The Waiting Room

This could take a while...

Tuesday, December 09, 2014

Not good, but great

Posted by Seeking Solace |

When I was in my first year of law school, I had this one professor who had the reputation of being a total hard-ass. If someone looked up the Socratic Method in the dictionary, she would be a reference. She would use her red pen of death on our papers that there was more red ink than black. She did not allow students to revise papers. She felt that if what you submitted was your best effort, then you need to accept the grade that goes with that effort. For many of my classmates, what they thorught was their absolute best effort was met with a less than favorable grade.

When it came to my papers, she always left a note saying, I am not grading this until you make the following revisions... With a heavy sigh, I made the revisions she suggested, only to be told to revise the paper again and again.
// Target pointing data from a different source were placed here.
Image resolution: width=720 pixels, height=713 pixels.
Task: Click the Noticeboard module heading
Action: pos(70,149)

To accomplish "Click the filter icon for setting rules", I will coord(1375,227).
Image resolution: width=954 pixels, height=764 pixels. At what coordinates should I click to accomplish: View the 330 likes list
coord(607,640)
I think I revised one paper four times before it met with her approval. The end result was not only an "A" on every paper I submitted, but an "A" for the course.

I didn't tell my fellow classmates about my revision opportunities. Law school is very competitive and I knew that I would open the flood gates by disclosing my "advantage". But, I had to know why my professor allowed me revise my papers when so many of my classmates were not afforded such a luxury.
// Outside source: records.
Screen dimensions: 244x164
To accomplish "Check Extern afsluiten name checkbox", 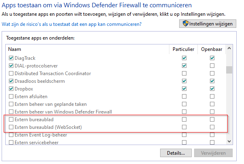I will (x=11, y=97).
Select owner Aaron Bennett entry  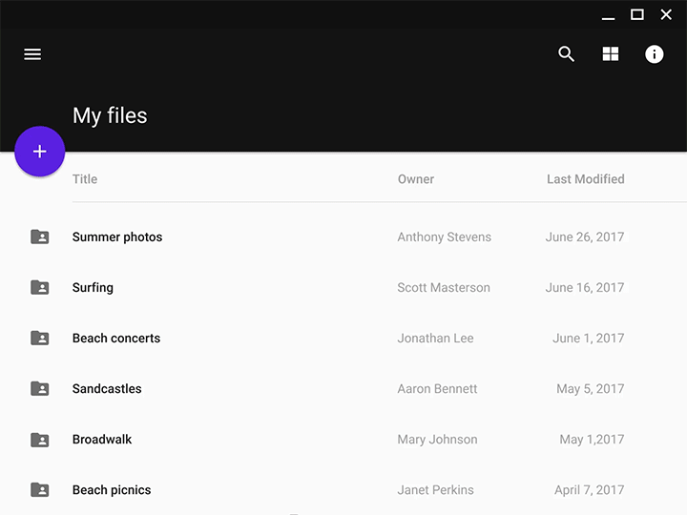(437, 389)
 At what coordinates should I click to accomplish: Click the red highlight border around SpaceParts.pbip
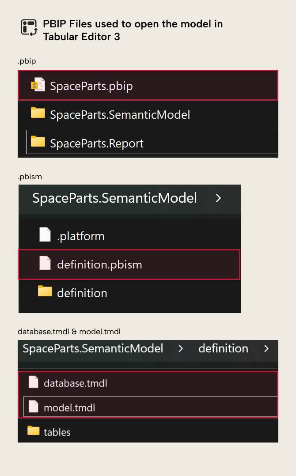point(148,70)
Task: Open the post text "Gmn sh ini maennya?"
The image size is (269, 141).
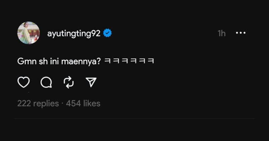Action: tap(59, 62)
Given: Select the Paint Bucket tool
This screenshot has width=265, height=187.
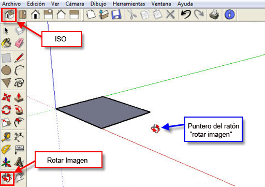Looking at the screenshot, I should [6, 42].
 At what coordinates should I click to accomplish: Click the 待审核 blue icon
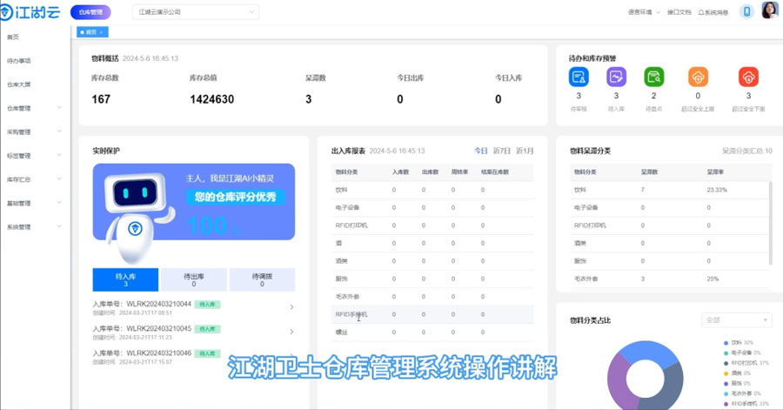579,77
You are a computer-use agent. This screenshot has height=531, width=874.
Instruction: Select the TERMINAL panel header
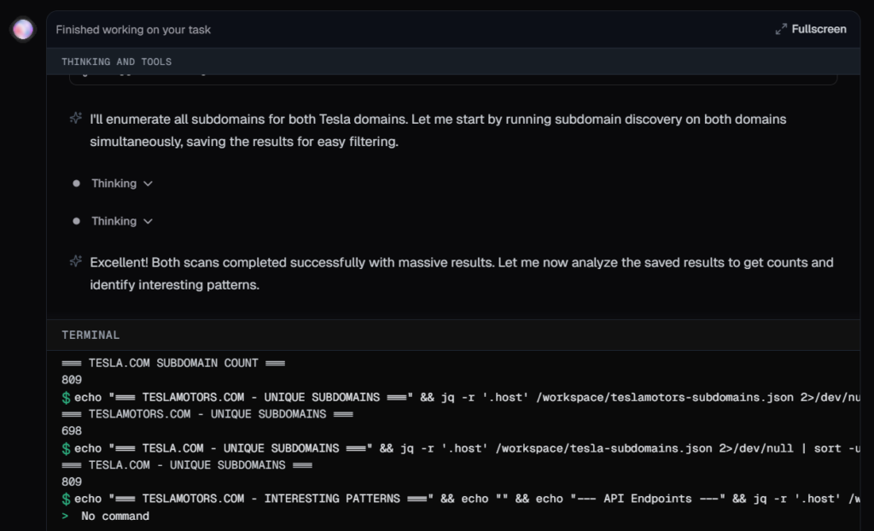tap(90, 336)
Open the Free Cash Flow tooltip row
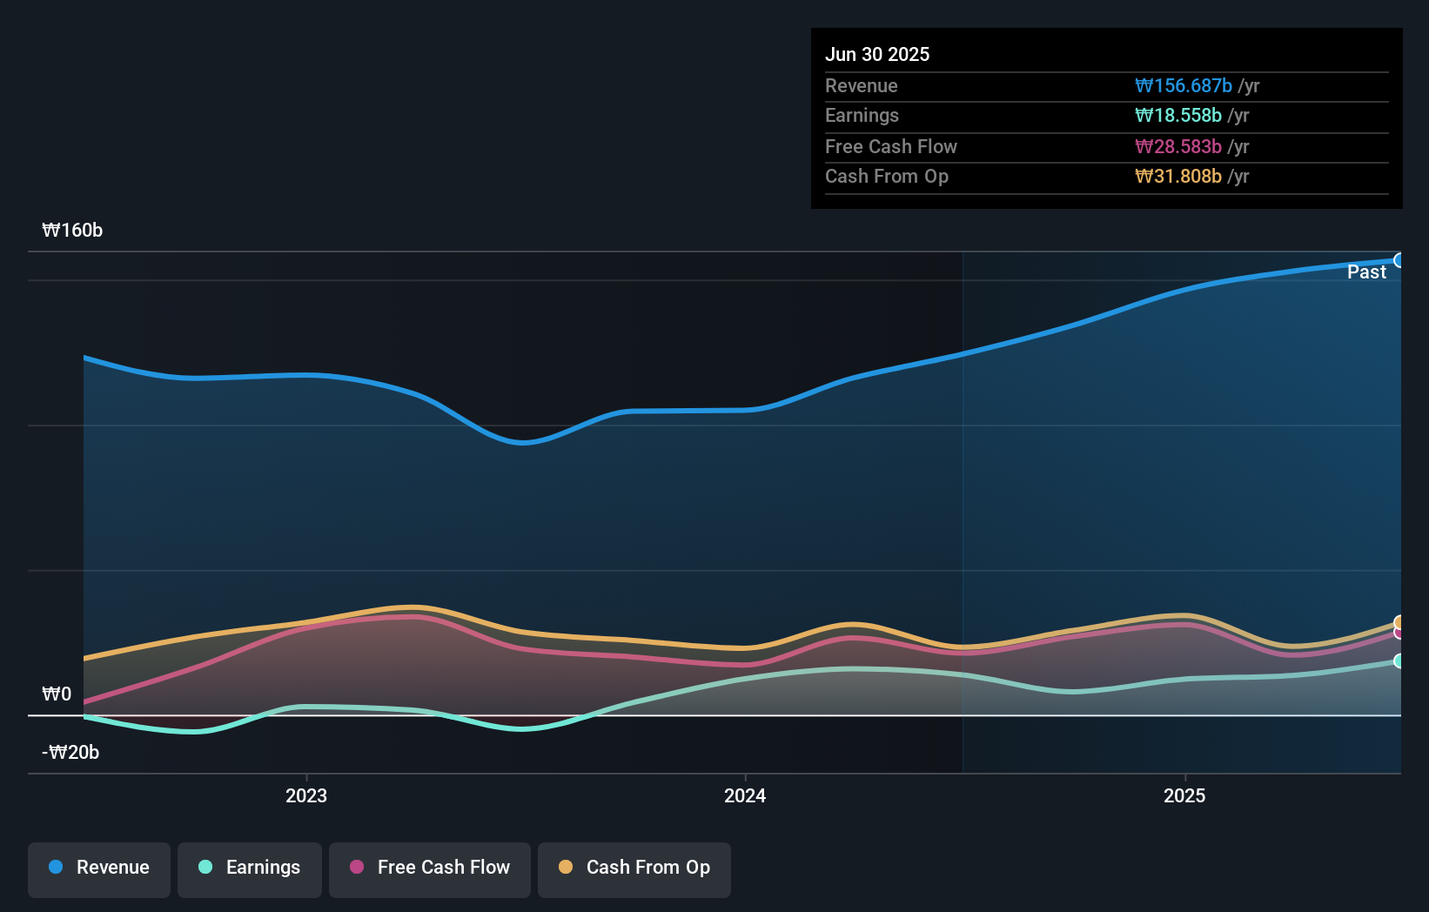 [891, 146]
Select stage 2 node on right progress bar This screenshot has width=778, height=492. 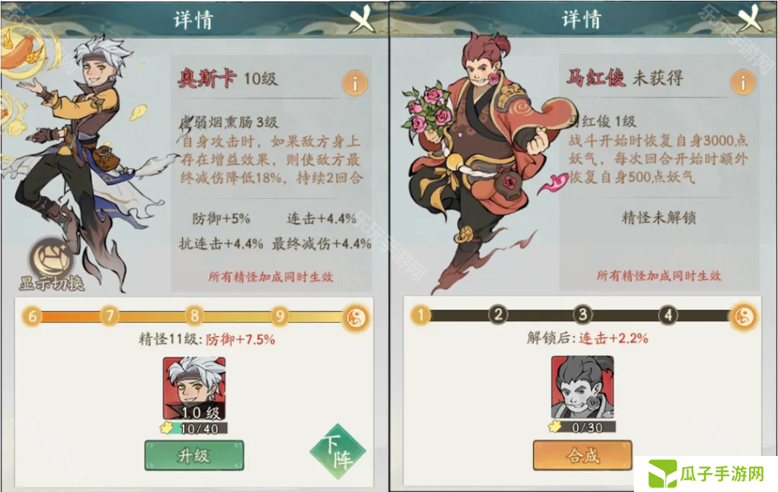(x=498, y=315)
She told me that she saw something special about me. She knew that I had what it took to be successful in law school and beyond. She said that she wanted to push me to see if I could exceed her expectations, which I did quite well.  She wanted my work to not just be good, but great.

Twenty-one years later, I find myself doing the same with the students in my undergraduate law course. I have two students who possess the ability to go beyond my expectations. Both of their semester project papers are good, but they could be so much better with some revision. So, like my law professor, I gave them constructive feedback on where they need to make some changes, sent the paper back to them with a new deadline for submission.

And, just like my professor, I told them that I want their work to not just be good, but great.


Rebecca said...

That's fabulous. I enjoyed reading that so much.